中島みゆきさんに「あなたの言葉がわからない」という歌があります。

あなたの言葉がなんにもわからない
あなたに心がないのかと間違える
あなたの言葉がなんにもわからない
あなたがこの世にいないかと間違える

オンラインの会議や、テキストでのコミュニケーションが爆発的に増える中、注目されている「コミュニケーション力」。行き違いが生じたからといって、相手に心がないわけではないんですよね。ちょっとドキッとする歌詞です。

「他人の目が〈自分〉をつくる」

そう語るのは、ゴリラ研究家の山極寿一さん。言葉も違う、文化も違う人間たち、そしてゴリラともコミュニケーションをとろうとしたとき、相手の立場で考えてみることで、信頼を得ることができたと語っておられます。トラブルが起きたとしても、相手に心がないわけではない。その信念と観察力が、コミュニケーション達人の道に導いてくれたのかも。

「がんばってね~」とゴリラ研究のために送り出された(山極先生の言葉を借りていうと「捨てられた」)アフリカのコンゴは、非協力的な役人たちが支配する世界。ですが、この地にあることわざは。

「There is no problem. There is a solution.」

どんな問題に直面したとしても、解決策はある。ミッション・インポッシブルな山極先生のチャレンジには、感じるところがたくさんありました。

ゴリラはジャングルに住んでいるため、生息地域に近づくには危険が伴います。実際、山極先生はゴリラにかまれて大けがもされています。そんな中でさまざまに試されるコミュニケーションの方法は、スペクタクルで泥臭く、パワフルであたたかい。

ちょっと話は変わりますが、バッタ研究者の前野 ウルド 浩太郎の著書『バッタを倒しにアフリカへ』に、研究費を支援してもらうため、面接を受けた話が出てきます。

なぜバッタを研究したいのかという話を聞いた面接官は「身を挺してそのような研究をしてくれてありがとう」とお礼を言ってくれたのだとか。その人こそ、山極先生なのです。読んでいて、ちょっとウルッとした場面だったのですが、『京大総長、ゴリラから生き方を学ぶ』を読んだら、またあらためてジ~ンとしました。こんな経験をしてきたからこそ、ウルドさんの想いを受け止めることができたのだな、と。
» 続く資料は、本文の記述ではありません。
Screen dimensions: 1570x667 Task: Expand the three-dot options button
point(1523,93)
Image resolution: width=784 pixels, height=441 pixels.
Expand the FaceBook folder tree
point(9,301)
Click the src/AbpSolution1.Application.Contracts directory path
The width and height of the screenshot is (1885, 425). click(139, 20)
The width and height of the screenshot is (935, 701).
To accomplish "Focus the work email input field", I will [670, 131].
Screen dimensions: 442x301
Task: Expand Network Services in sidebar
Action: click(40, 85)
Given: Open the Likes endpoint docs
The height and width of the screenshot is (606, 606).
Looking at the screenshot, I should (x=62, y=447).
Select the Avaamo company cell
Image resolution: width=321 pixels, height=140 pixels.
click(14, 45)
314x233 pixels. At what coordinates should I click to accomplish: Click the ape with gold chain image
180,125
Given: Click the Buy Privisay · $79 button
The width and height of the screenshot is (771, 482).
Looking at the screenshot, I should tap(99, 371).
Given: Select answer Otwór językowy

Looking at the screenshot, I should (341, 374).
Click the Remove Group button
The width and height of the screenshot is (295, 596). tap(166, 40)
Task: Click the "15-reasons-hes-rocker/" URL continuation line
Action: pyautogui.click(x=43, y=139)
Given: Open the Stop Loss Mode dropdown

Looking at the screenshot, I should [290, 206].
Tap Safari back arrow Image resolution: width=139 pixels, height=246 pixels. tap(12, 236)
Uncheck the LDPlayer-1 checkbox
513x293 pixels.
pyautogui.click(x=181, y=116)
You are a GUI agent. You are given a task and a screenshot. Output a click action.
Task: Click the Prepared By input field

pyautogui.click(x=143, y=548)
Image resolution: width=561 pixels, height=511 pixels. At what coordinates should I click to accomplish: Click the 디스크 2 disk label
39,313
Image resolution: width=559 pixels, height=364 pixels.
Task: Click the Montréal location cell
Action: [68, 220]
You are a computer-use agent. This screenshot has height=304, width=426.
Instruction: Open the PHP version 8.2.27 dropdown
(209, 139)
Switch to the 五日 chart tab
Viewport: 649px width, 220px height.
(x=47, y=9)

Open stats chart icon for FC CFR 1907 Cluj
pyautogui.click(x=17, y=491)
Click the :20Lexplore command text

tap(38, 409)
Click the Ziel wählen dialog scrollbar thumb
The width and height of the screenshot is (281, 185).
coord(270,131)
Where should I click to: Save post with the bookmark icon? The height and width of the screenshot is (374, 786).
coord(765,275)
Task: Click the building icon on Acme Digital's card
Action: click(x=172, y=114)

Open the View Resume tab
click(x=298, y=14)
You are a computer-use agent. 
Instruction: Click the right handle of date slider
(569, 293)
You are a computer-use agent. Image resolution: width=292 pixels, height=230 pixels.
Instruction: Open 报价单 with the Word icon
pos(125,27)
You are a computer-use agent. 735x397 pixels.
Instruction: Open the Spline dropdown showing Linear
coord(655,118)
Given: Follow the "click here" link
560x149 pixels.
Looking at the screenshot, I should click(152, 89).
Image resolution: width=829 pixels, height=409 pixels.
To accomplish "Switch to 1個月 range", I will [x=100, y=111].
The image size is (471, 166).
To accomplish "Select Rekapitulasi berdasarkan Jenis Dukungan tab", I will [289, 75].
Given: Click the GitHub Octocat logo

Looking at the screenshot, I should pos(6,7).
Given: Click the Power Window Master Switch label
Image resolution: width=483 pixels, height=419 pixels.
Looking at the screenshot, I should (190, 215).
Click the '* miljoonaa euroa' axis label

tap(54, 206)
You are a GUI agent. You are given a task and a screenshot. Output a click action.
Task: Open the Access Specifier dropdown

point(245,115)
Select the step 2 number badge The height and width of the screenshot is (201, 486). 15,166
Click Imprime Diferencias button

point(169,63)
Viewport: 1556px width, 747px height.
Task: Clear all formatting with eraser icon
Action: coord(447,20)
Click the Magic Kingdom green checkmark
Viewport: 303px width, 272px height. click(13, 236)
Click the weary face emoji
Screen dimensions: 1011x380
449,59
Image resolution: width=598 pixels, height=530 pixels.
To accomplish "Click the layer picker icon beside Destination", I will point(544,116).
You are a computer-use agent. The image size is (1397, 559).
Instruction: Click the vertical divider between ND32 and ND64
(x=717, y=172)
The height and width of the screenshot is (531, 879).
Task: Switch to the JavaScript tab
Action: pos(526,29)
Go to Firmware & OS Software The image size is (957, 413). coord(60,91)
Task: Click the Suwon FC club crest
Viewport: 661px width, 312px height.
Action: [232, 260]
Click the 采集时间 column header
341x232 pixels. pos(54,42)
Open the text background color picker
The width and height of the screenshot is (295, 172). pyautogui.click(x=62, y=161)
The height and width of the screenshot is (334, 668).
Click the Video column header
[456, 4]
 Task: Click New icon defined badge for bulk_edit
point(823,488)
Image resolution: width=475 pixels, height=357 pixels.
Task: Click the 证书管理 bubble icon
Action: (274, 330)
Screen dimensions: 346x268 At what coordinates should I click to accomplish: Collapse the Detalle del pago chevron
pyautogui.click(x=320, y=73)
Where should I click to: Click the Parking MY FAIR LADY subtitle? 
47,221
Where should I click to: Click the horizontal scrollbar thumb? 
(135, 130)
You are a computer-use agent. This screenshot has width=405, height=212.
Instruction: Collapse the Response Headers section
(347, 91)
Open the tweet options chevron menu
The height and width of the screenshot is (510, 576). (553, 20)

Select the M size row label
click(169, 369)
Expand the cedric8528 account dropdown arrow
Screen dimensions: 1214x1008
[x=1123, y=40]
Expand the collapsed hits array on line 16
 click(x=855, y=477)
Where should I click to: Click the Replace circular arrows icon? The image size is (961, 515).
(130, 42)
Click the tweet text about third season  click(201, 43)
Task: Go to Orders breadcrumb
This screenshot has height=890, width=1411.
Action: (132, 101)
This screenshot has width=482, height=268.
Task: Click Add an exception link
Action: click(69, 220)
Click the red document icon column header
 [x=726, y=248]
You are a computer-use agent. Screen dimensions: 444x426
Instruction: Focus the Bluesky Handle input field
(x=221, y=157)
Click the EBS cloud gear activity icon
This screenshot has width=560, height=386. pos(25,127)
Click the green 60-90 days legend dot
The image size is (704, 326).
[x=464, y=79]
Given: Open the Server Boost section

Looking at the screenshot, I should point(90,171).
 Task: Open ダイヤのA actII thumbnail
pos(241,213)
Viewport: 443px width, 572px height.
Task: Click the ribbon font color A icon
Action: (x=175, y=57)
山極先生は京都大学の総長にした時、「おもろいことをやろう!」と決めます。現在、京都大学は【オンライン公開講義】“立ち止まって、考える”を配信していますが、この企画を進めているのも山極先生です。哲学、倫理学、環境史、メディア学の講義をタダで聴けるなんて! ホントに「おもろい」ことをやってくれますね。

オリエンテーションの動画もおもしろいですよ。山極先生と人社未来形発信ユニット長・出口先生の対談は12:52くらいから。出口先生と建築家・安藤忠雄さんとの対談は23:52くらいからです。期間限定の公開だそうなので、視聴はお早めに。

山極先生によると、ゴリラやチンパンジーと人間との一番の違いは「目標を持つこと」だそうです。

目標があれば人間は変われる。自分には羽が生えていて、いつでも飛び立てる。

コミュニケーション達人による金言。とても好きです。